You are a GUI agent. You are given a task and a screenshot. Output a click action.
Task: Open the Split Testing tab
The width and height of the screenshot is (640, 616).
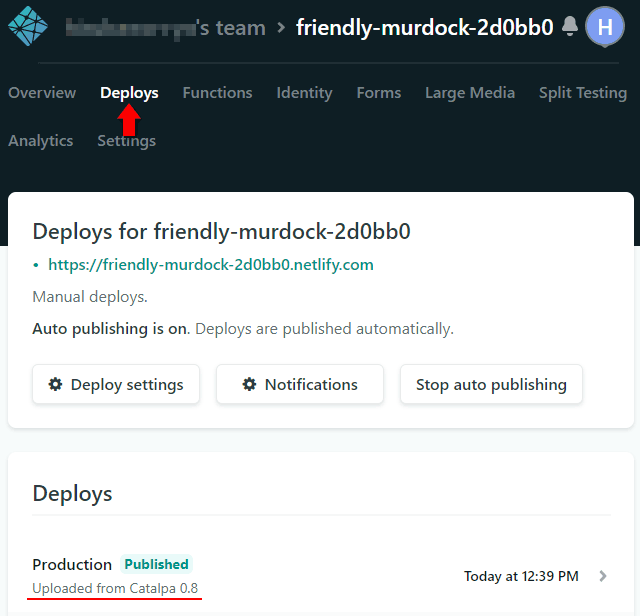582,93
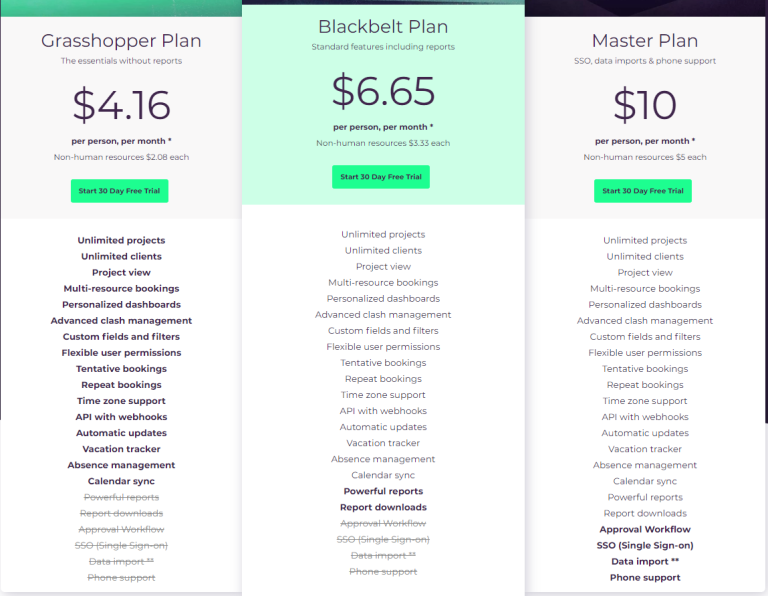The width and height of the screenshot is (768, 596).
Task: Click the Master Plan heading
Action: point(645,41)
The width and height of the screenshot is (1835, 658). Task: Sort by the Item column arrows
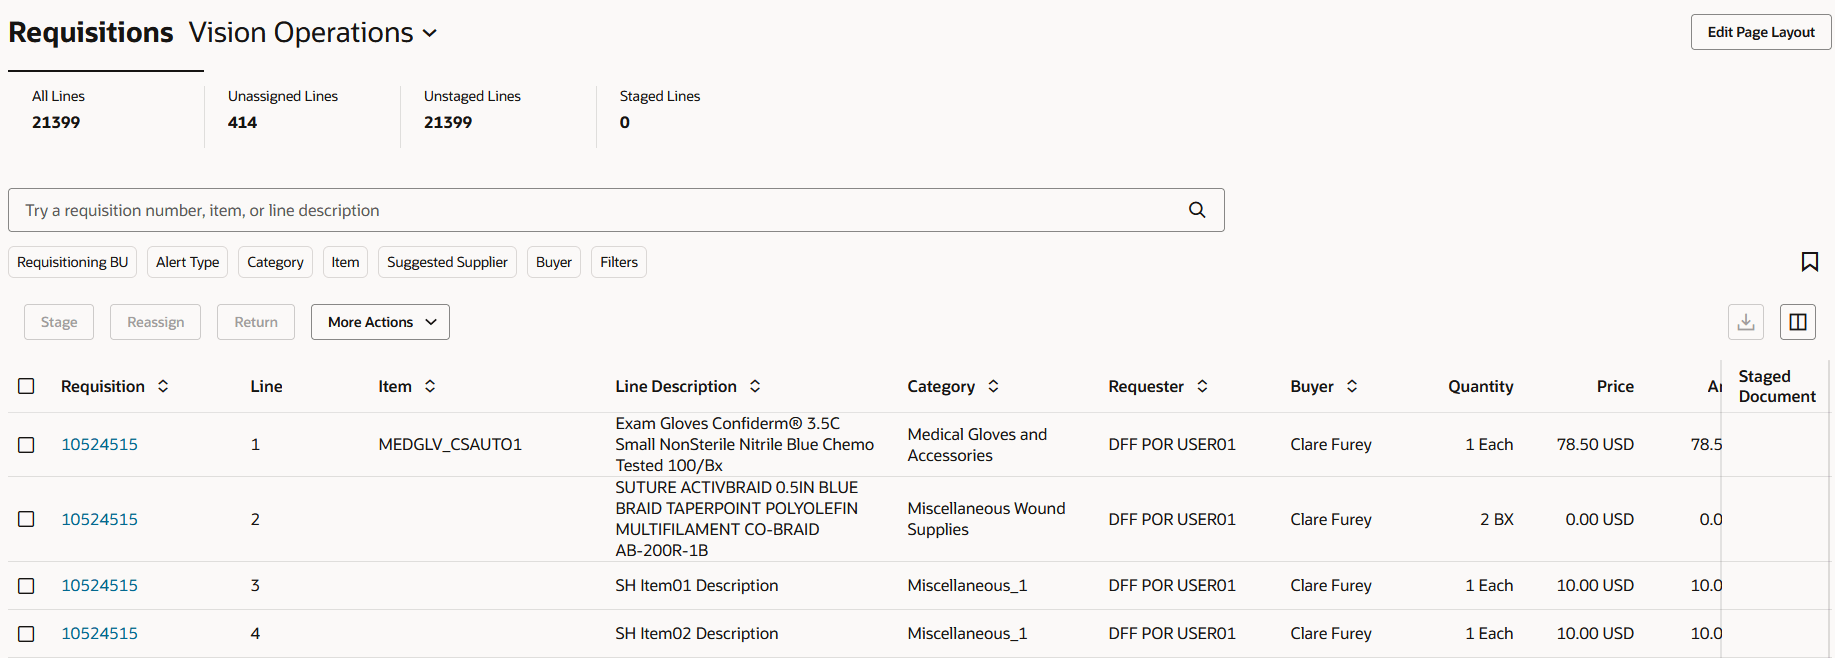point(430,386)
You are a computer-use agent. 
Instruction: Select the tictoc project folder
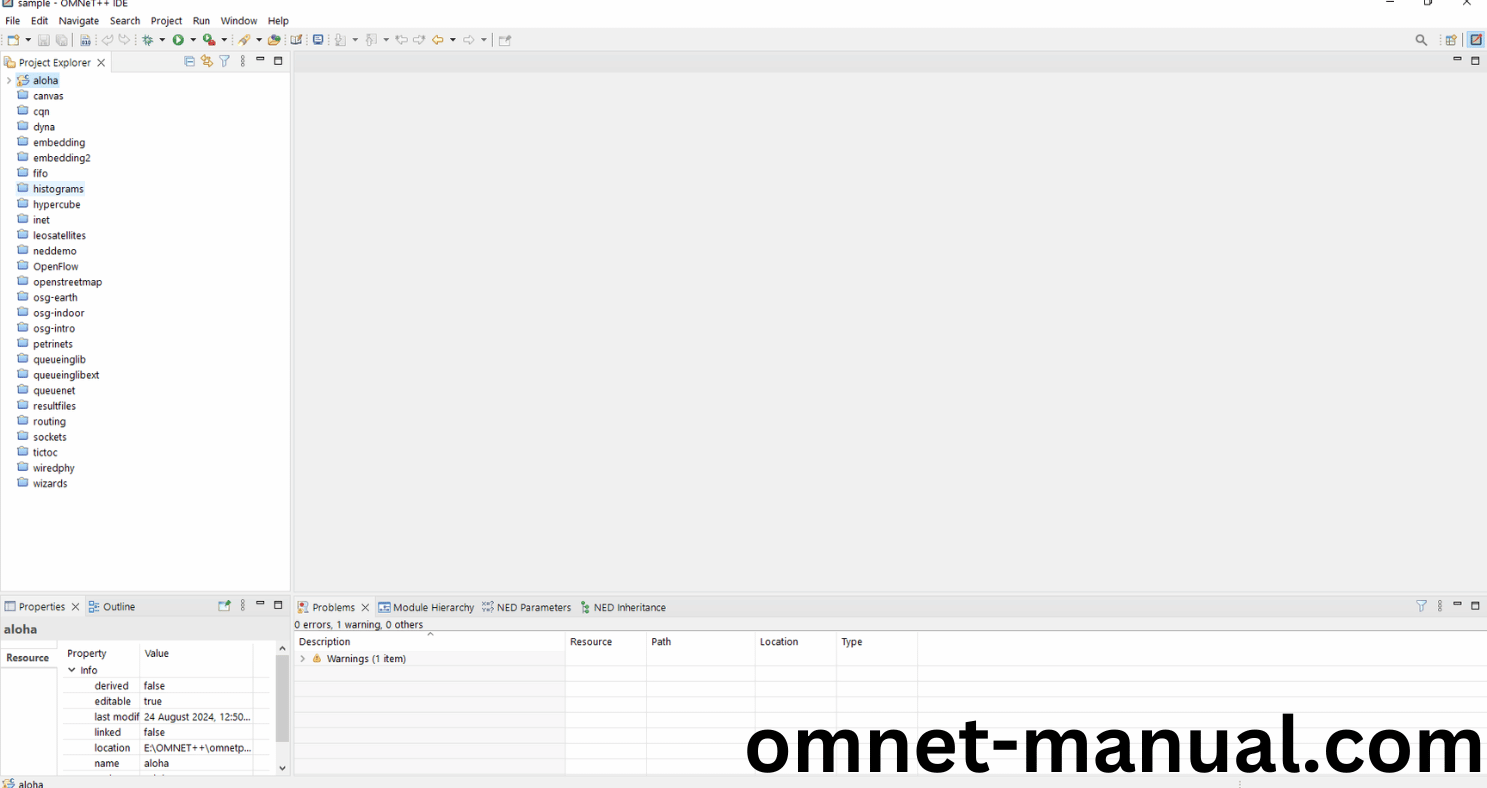45,452
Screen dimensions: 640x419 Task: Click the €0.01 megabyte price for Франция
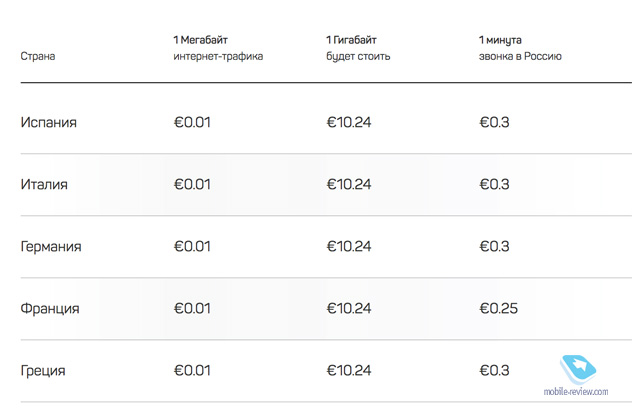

Given request | Turn the rows above into a numbered list with one line per item, skipping any blank lines. Leave the pictures out of the list.

Result for this exercise |
1. You are a GUI agent. You are given a task and a screenshot. Output a click action.
2. Task: Open the Split Testing tab
3. The width and height of the screenshot is (640, 616).
4. 582,93
5. The width and height of the screenshot is (768, 596).
6. Task: Click the Master Plan heading
7. Action: point(645,41)
8. The width and height of the screenshot is (1835, 658). Task: Sort by the Item column arrows
9. point(430,386)
10. You are a computer-use agent. 
11. Instruction: Select the tictoc project folder
12. 45,452
13. Screen dimensions: 640x419 Task: Click the €0.01 megabyte price for Франция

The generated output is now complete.